We consider the capacitated cycle covering problem: given an undirected, complete graph G with metric edge lengths and demands on the vertices, we want to cover the vertices with vertex-disjoint cycles, each serving a demand of at most one. The objective is to minimize a linear combination of the total length and the number of cycles. This problem is closely related to the capacitated vehicle routing problem (CVRP) and other cycle cover problems such as min-max cycle cover and bounded cycle cover. We show that a greedy algorithm followed by a post-processing step yields a \((2 + \frac{2}{7})\)-approximation for this problem by comparing the solution to a polymatroid relaxation.

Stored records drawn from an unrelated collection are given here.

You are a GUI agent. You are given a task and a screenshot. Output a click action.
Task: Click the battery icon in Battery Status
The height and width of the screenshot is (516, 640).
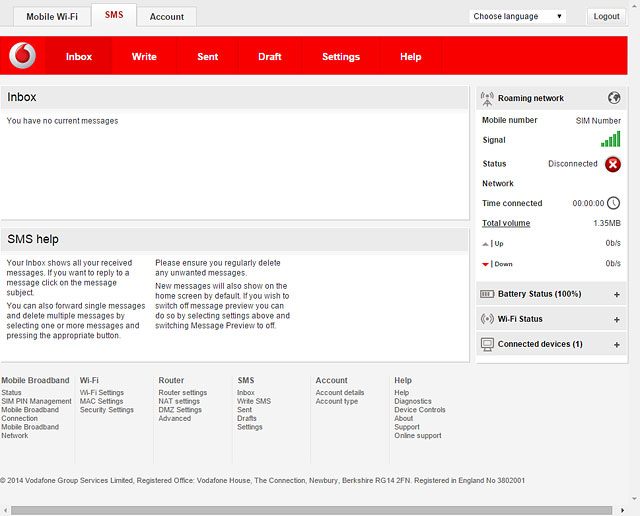pos(487,294)
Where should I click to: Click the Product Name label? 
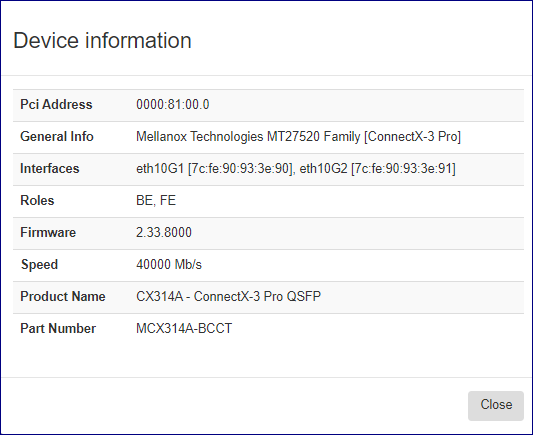point(63,296)
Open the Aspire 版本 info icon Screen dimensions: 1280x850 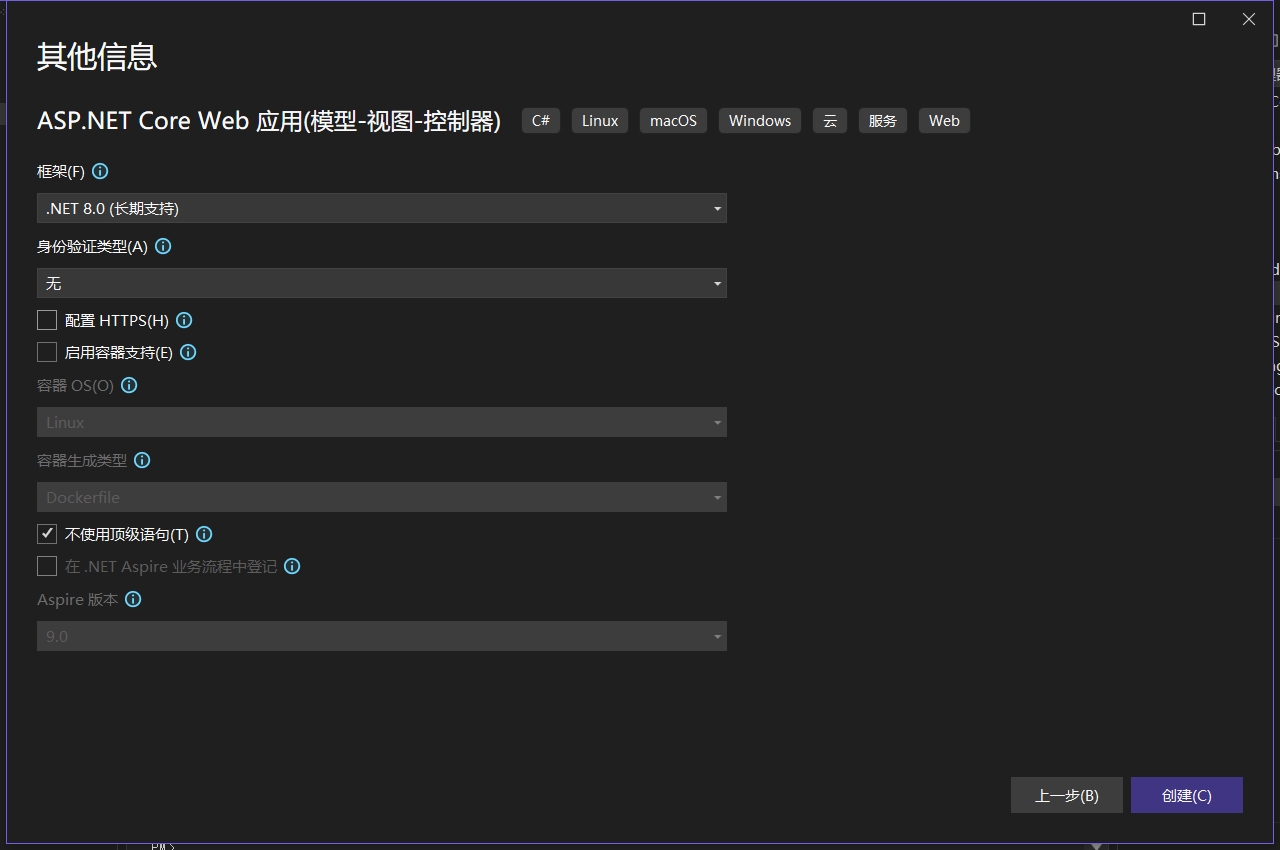point(133,599)

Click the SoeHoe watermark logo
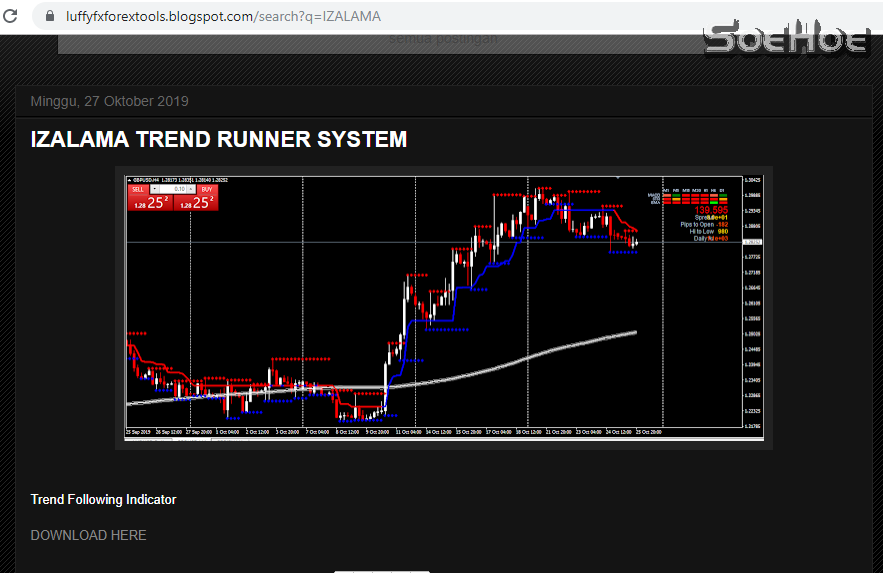click(785, 38)
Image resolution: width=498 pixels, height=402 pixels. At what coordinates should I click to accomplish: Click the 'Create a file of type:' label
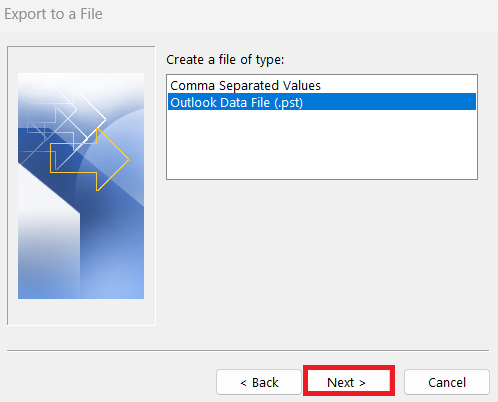coord(225,60)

We also show that the analysis of our algorithm is tight and provide a \(2 + \epsilon \) lower bound for the relaxation.

我们考虑有能力的循环覆盖问题：给定一个无向、完全图G，具有度量边长和对顶点的需求，我们希望用顶点不相交循环覆盖顶点，每个循环最多满足一个需求。目标是最小化总长度和循环数的线性组合。这个问题与有能力的车辆路径问题 (CVRP) 和其他循环覆盖问题密切相关，例如最小-最大循环覆盖和有界循环覆盖。我们表明，通过将解决方案与多拟阵松弛进行比较，贪婪算法和后处理步骤产生了\((2 + \frac{2}{7})\) - 近似值。我们还表明对我们算法的分析是严密的，并提供了一个\(2 + \epsilon \)松弛下限。